According to the Jeannie Carson biography, why did she change her given name to "Jeannie"?

(Text excerpt)
· · · · · · ·
- Born: Jean Shufflebottom 23 May 1928 Pudsey, West Riding of Yorkshire, England
- Died: 1 August 2022 (aged 94)
- Other name: Jean Carson
- Occupations: Actress, singer, dancer
- Years active: 1948–1970
- Spouses: William Redmond; ; Biff McGuire ​ ​(m. 1960; died 2021)​
- Children: 2

= Jeannie Carson =

English-born comedian and actress (1928–2022)

Jeannie Carson McGuire (born Jean Shufflebottom; 23 May 1928 – 1 August 2022) was a British-born American actress, singer, and dancer. She has a star on the Hollywood Walk of Fame.

==Early life==
Born to show business parents in Pudsey, West Riding of Yorkshire, Carson was originally named Jean Shufflebottom. In her early British films, she performed under the name Jean Carson, but later changed her given name to "Jeannie" to avoid confusion with the American actress Jean Carson.

==Career==
Carson had an early role in A Date with a Dream (1948). In 1949 she was a principal boy at the Theatre Royal in Birmingham. She left Birmingham and was cast as the head of the chorus in Noël Coward's Ace of Clubs. In 1951 she went into a musical, Latin Quarter, at London Casino.

Carson acted in Love from Judy on stage in London. This debuted in 1951 and ran until 1953; the BBC broadcast a film version. Carson was also in the film Love in Pawn (1953). After producer Max Liebman saw her in Love from Judy, he signed her to a contract to appear on television in the United States, starting with a six-episode color version of the Broadway musical Best Foot Forward and then in a version of Heidi. In January 1953 she released her first recording on the newly formed Philips label, "Barrels and Barrels of Roses".

Carson was in two films for J. Lee Thompson co-starring Diana Dors, As Long as They're Happy (1955) and An Alligator Named Daisy (1955).
 In October 1956, John Davis, managing director of Rank, announced her as one of the actors under contract to Rank that Davis thought would become an international star.
· · · · · · ·
(Recorded data)
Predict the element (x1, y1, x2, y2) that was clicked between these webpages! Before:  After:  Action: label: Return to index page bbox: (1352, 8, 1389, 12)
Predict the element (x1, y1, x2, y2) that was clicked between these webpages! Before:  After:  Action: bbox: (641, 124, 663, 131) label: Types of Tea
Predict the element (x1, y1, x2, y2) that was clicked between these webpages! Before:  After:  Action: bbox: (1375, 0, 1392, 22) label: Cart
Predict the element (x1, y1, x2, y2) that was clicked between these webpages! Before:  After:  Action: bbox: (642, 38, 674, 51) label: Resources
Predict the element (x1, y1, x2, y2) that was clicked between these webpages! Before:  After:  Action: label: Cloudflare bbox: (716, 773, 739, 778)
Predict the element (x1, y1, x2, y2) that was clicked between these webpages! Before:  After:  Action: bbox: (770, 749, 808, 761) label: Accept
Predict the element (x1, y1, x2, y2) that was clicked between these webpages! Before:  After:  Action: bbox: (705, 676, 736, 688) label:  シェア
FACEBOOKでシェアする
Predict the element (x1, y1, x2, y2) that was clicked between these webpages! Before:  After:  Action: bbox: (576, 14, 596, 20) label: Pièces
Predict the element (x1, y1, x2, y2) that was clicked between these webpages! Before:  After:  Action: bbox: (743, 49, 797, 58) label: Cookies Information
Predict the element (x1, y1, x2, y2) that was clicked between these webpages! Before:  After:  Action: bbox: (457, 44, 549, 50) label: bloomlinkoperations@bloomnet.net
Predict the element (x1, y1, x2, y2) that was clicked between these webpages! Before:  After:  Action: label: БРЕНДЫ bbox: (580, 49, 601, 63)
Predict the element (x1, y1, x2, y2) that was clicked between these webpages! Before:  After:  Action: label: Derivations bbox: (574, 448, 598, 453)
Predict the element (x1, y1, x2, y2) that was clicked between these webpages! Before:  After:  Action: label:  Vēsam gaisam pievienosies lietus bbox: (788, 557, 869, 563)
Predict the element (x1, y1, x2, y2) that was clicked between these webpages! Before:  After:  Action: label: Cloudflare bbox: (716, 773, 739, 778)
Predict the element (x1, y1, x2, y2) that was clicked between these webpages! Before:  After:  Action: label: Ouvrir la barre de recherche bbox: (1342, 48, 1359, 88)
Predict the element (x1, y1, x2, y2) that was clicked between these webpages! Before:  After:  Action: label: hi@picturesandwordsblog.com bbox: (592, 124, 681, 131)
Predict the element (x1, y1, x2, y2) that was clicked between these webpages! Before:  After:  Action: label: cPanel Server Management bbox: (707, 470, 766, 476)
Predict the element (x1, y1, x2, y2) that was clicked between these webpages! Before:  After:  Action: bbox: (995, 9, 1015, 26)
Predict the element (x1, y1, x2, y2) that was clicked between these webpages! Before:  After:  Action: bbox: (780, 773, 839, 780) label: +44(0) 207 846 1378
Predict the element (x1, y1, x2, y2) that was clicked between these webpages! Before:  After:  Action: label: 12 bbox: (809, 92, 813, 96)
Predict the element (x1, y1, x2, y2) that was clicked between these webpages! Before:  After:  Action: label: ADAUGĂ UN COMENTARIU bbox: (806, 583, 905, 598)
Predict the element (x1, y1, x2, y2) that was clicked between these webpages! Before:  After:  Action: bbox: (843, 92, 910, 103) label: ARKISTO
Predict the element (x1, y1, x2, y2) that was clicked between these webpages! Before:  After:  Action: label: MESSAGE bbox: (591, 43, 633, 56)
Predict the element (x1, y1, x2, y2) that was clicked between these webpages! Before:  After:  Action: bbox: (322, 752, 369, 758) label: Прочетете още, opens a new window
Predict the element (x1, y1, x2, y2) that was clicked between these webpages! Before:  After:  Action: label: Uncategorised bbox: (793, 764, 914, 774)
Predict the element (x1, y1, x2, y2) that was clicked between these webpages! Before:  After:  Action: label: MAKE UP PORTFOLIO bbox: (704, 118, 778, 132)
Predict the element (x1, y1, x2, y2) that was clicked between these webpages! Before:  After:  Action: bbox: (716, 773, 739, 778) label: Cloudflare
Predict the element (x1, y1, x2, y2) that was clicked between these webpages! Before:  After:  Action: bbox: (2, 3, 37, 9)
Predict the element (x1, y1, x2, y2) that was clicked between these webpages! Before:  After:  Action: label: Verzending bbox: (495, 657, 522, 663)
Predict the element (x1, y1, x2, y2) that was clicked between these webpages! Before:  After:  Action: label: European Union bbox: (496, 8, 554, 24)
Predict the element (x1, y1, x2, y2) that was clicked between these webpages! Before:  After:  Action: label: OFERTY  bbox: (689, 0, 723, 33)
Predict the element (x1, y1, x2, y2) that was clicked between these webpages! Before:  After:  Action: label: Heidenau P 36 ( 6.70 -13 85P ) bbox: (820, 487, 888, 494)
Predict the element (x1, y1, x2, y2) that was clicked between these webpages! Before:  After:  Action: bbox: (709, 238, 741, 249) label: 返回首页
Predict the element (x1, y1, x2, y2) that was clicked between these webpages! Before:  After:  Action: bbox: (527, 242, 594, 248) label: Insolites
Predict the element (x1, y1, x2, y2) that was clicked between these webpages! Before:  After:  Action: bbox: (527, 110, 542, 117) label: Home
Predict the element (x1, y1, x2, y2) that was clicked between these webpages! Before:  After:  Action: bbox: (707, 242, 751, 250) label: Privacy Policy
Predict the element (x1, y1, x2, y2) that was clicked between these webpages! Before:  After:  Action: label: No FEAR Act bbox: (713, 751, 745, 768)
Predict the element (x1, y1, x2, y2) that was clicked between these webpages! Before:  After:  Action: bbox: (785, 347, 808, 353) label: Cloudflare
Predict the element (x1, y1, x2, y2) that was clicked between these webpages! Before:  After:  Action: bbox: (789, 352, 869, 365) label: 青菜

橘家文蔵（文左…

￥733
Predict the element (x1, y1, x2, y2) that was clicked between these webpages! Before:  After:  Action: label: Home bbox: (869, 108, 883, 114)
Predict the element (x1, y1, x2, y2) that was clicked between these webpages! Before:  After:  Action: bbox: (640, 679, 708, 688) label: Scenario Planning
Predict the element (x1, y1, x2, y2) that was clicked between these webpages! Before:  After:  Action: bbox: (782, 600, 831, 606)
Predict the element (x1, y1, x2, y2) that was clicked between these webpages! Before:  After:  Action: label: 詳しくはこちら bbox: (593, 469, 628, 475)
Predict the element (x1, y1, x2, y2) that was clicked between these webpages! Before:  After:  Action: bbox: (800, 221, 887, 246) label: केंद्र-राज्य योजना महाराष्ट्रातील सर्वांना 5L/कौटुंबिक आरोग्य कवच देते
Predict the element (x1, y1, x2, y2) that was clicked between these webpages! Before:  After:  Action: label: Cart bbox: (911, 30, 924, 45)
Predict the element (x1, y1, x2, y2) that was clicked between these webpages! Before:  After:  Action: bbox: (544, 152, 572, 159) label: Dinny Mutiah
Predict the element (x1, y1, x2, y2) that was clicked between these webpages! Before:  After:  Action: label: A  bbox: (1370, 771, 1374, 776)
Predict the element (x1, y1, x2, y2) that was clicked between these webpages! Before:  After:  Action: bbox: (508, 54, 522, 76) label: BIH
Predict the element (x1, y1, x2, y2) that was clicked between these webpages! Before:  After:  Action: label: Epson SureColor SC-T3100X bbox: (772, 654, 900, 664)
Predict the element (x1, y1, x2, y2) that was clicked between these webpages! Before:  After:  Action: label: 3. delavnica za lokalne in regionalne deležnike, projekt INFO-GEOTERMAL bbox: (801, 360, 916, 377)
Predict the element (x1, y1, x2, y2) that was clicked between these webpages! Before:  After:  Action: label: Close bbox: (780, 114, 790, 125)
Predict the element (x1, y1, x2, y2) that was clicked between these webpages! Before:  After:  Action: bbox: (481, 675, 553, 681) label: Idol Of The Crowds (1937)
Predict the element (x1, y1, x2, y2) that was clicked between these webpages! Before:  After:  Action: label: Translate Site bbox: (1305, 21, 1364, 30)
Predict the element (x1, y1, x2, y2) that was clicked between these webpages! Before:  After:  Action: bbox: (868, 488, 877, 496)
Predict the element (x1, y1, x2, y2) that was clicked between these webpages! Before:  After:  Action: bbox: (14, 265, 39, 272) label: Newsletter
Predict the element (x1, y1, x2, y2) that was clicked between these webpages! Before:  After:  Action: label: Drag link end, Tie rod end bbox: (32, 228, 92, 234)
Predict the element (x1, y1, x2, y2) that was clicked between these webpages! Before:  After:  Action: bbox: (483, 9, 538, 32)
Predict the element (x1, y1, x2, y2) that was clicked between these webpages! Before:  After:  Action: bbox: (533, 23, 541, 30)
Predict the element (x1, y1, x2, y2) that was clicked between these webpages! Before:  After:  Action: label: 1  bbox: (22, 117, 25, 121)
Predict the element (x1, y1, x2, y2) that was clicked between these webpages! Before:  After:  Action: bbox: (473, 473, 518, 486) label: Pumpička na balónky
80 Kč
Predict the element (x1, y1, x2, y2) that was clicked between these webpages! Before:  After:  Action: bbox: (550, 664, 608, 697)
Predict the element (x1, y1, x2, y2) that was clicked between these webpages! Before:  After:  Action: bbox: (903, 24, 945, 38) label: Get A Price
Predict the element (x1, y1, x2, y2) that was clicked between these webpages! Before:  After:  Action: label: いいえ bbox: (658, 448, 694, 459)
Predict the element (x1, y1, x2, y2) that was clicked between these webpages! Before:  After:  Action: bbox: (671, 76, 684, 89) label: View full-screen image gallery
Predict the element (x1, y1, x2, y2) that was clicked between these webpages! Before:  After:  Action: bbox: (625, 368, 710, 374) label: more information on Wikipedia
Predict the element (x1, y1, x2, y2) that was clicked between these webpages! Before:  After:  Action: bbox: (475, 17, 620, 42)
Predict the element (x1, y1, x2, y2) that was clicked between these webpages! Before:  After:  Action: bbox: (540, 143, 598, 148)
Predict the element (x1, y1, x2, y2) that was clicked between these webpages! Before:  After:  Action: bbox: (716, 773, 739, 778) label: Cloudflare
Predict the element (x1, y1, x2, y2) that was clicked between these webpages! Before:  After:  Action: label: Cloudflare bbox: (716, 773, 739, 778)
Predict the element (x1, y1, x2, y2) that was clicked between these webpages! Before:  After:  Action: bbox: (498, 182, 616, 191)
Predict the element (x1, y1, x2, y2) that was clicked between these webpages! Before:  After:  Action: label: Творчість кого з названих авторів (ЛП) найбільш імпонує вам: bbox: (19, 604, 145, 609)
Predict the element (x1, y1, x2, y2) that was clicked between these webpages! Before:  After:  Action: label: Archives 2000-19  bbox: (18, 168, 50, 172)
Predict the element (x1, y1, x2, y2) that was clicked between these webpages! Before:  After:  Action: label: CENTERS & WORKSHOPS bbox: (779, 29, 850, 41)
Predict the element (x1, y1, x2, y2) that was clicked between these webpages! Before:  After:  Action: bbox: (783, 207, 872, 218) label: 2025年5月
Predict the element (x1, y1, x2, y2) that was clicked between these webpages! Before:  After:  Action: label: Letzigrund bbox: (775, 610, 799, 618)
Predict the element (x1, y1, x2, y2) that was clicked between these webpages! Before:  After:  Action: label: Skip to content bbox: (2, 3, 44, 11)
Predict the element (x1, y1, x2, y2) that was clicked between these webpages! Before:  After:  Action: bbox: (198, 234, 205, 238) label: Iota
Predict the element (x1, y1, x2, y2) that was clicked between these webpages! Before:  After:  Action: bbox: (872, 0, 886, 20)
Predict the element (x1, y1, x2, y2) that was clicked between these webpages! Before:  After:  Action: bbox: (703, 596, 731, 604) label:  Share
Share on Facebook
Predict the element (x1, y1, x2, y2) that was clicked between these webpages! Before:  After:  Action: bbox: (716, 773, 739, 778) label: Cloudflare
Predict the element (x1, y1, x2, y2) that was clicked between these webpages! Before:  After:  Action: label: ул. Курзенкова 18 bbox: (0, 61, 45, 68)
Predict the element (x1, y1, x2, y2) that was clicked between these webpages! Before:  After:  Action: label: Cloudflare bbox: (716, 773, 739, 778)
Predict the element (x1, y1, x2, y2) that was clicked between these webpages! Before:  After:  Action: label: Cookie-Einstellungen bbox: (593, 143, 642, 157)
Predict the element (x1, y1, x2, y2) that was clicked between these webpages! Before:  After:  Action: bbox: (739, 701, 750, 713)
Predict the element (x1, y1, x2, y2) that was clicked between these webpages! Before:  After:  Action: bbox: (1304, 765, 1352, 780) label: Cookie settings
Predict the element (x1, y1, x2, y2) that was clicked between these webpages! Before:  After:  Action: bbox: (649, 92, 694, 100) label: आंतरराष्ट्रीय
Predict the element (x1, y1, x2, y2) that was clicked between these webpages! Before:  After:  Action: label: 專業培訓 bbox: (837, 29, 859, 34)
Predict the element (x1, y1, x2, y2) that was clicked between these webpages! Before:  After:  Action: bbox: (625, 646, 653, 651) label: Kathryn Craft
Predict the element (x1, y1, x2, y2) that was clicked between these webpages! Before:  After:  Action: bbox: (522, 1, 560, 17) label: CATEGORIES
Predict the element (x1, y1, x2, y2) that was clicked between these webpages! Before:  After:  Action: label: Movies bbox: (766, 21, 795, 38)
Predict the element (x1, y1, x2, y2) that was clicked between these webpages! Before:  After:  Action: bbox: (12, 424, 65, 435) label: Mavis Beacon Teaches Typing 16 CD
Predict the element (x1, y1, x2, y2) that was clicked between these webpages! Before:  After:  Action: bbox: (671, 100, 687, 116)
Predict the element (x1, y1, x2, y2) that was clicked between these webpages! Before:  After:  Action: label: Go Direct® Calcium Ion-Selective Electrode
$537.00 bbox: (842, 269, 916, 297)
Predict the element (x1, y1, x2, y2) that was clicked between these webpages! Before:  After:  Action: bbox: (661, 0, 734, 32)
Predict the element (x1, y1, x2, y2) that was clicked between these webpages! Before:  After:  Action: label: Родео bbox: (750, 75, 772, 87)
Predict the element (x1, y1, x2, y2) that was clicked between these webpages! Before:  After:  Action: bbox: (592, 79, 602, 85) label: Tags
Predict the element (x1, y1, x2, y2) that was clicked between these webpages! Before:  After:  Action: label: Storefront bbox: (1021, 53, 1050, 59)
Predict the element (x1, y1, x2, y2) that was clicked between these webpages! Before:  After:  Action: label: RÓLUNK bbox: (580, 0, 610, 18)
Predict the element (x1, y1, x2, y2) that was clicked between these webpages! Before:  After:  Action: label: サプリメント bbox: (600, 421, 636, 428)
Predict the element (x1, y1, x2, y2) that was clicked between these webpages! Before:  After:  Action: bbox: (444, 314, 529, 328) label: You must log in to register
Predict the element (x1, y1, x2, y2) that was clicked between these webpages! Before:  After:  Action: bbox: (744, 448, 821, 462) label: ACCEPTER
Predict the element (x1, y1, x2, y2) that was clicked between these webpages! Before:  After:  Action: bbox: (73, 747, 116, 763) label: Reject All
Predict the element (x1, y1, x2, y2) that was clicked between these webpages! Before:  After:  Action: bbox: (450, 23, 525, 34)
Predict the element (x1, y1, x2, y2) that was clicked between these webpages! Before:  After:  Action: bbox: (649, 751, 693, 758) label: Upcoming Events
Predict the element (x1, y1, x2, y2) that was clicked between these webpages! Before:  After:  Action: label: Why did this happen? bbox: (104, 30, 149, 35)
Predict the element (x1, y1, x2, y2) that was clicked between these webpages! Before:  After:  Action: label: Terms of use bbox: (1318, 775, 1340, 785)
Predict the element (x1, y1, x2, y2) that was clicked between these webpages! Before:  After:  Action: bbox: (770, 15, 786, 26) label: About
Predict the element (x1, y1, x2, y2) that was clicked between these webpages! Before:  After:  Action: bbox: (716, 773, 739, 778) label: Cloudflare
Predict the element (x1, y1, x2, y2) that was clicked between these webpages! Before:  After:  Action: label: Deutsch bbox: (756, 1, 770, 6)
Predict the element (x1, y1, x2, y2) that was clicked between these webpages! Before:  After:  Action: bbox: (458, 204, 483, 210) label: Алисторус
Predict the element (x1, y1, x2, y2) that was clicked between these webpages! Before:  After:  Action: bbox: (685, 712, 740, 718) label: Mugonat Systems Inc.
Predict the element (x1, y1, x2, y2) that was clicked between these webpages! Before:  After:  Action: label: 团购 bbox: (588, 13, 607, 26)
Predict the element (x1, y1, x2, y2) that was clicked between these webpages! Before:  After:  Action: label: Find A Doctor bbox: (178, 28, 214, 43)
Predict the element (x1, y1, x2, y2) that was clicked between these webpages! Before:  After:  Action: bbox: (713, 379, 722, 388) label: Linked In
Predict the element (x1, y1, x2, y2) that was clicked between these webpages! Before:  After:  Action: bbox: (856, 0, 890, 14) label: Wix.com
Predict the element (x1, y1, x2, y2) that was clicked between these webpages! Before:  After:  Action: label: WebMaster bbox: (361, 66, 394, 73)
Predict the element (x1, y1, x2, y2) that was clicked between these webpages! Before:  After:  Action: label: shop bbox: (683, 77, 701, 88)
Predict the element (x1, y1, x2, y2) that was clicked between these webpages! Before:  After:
· · · · · · ·
(Solution to this task) To avoid confusion with the American actress Jean Carson.